▶ [Directive]
Reproduce the following material verbatim, beginning at the line that contains "Given: Click the Print icon in toolbar" and ending after the line that contains "Looking at the screenshot, I should [39, 51].".

▶ [Records for this exercise]
START
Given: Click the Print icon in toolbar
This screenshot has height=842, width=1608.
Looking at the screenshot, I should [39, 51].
END
START
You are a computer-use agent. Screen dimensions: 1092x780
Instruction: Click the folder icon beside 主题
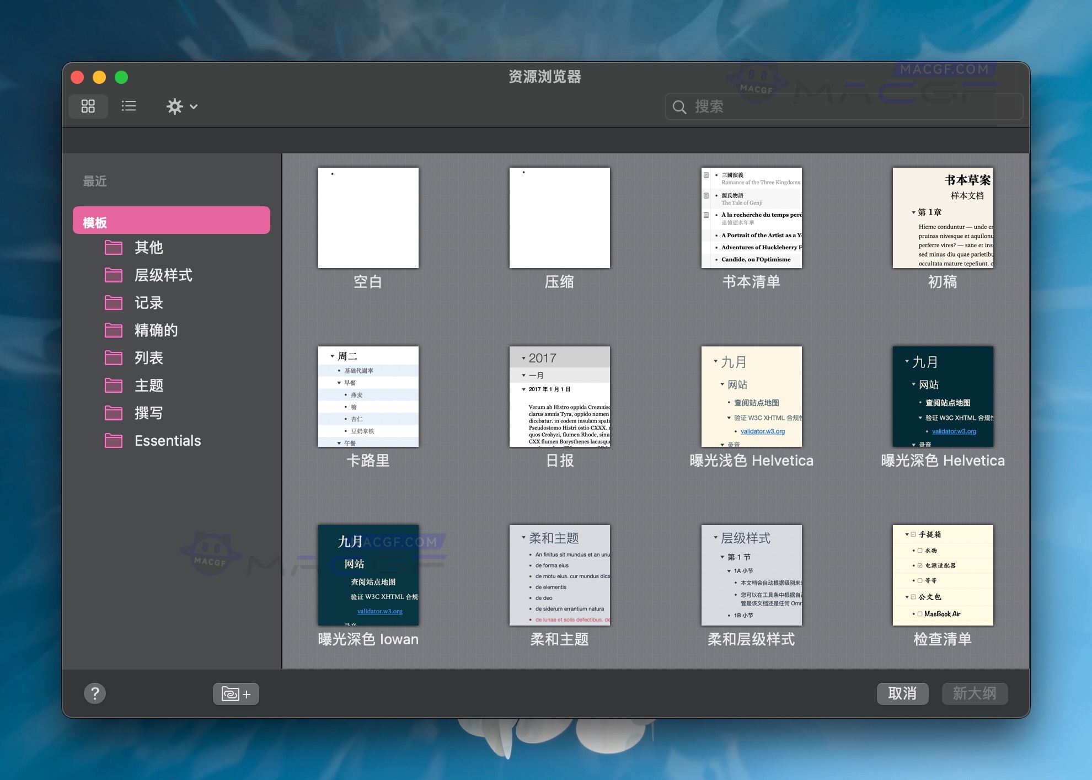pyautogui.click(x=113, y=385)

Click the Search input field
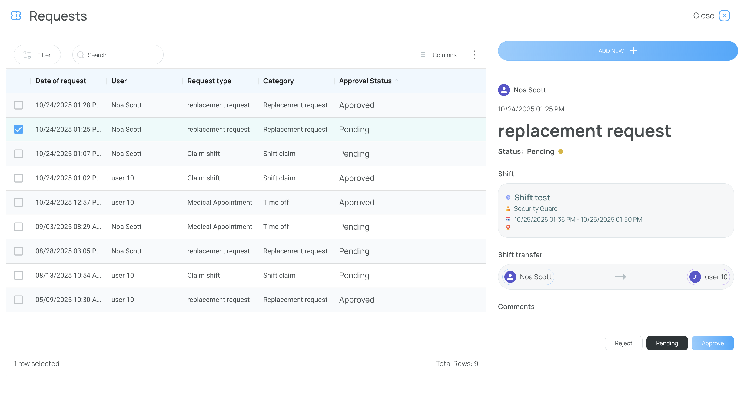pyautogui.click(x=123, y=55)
END
▶ [Result of the exercise]
Given: Click the Print icon in toolbar
This screenshot has height=842, width=1608.
Looking at the screenshot, I should [39, 51].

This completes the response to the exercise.